Why Did ASIC Cancel the AFS Licence of Financial Options?
Financial Options, a Queensland-based financial services provider, has had its licence suspended because the company has failed to meet its AFS licence requirements.
When the licence was suspended, ASIC declared that Financial Options had not filed its accounts and audit report for the year ending June 2018. It had not put in place a dispute resolution system. Moreover, it did not maintain the organizational skills or resources necessary to provide the financial services covered by its licence.
Today, the regulator revealed that the company did not comply with its financial requirements. It did not take the measures necessary to respond to ASIC’s concerns regarding organizational competence, human resources and compliance requirements. All this led to the cancellation of the licence.

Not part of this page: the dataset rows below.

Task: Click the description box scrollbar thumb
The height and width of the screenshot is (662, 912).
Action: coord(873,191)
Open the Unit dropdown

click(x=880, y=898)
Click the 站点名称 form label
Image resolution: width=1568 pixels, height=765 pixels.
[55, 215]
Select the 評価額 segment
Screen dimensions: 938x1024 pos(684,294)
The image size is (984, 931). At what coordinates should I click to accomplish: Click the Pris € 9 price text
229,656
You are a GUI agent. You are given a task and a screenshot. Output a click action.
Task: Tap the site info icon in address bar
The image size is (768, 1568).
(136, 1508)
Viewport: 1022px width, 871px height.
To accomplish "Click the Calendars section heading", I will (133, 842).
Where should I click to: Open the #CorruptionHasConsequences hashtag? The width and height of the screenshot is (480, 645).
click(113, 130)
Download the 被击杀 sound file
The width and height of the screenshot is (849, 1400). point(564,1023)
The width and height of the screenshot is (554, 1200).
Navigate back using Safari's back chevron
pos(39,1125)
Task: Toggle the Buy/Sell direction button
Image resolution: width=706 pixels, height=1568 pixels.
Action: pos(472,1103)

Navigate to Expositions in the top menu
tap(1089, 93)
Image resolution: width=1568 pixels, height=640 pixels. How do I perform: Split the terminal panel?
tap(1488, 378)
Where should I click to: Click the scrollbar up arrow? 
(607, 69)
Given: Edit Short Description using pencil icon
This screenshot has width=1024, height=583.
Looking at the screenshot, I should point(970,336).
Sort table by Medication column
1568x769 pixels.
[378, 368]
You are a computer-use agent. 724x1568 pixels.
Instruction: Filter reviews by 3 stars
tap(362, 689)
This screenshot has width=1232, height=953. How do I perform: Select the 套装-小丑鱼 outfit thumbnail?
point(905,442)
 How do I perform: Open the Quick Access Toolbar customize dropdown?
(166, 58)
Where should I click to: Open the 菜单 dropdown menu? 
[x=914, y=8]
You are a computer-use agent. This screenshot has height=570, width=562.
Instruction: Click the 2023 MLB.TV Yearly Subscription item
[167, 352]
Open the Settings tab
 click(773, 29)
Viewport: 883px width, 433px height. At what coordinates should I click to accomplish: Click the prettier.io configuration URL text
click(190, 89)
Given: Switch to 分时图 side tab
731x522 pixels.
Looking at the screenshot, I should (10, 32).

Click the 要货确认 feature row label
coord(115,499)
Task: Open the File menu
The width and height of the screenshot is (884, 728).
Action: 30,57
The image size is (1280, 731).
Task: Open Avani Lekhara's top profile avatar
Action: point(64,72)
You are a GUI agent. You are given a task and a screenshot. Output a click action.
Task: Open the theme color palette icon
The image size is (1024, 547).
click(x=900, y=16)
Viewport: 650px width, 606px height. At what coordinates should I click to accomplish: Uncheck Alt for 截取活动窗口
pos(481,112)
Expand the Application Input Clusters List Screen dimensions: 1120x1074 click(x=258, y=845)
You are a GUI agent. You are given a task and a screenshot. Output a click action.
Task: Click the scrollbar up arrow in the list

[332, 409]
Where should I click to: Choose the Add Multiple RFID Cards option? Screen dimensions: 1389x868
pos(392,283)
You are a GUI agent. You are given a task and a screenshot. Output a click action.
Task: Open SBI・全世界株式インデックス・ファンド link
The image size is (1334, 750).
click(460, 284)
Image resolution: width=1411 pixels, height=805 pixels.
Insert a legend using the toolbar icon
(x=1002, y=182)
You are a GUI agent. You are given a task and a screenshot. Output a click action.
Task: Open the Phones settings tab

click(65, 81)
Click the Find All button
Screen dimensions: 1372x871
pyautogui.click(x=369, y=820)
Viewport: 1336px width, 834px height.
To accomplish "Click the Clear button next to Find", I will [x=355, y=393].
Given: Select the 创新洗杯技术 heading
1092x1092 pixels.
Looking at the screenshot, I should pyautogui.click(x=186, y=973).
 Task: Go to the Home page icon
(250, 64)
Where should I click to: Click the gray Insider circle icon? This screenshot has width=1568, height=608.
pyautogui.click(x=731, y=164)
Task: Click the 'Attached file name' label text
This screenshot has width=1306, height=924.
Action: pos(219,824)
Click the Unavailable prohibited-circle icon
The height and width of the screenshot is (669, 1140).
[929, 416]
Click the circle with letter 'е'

Permanent Ban on Jack Houwing from Providing Financial Services
Also today, ASIC announced a permanent ban on William John Henry Houwing (known as Jack Houwing) from providing financial services. Mr. Houwing was the director and authorized representative of Financial Options. ASIC noted that between August 31, 2006, and May 15, 2019, Mr. Houwing arranged loans for his clients for his related entities, including:
- Ochkit Pty Ltd as trustee of the Houwing Family Trust.
- Belbrooke Pty Ltd as trustee of the Belbrooke Administration Trust.
- Belbrooke Pty Ltd as trustee of the Belbrooke Mortgage Trust.
ASIC also found that Mr Houwing:
- He has not acted in the best interest of his clients by recommending that they authorize their self-managed superannuation funds (SMSF) to lend money to his related entities.
- Obtained loans from its customers for its own use and, in some cases, took advantage of them when it did not repay the loans on time.
- In a conflict of interest as a financial advisor and beneficiary of the loans. It did not give priority to the interests of his clients rather than his own interests.
- Is not sufficiently trained or competent to provide financial services; and
- He is not of a good reputation or good character.
However, Financial Options and Mr. Houwing have the right to request a review of the ASIC decision by the administrative appeal tribunal. Earlier this month, AxiCorp also appealed the decision of the ASIC to suspend its AFS license. ASIC Commissioner Danielle Press said:
“Financial advisers did not act in the best interests of their clients or prioritize the importance of their clients rather than own. It harms not only their customers but also erodes public confidence in the financial system. ASIC also expects financial advisers to respect the values of integrity and professionalism.”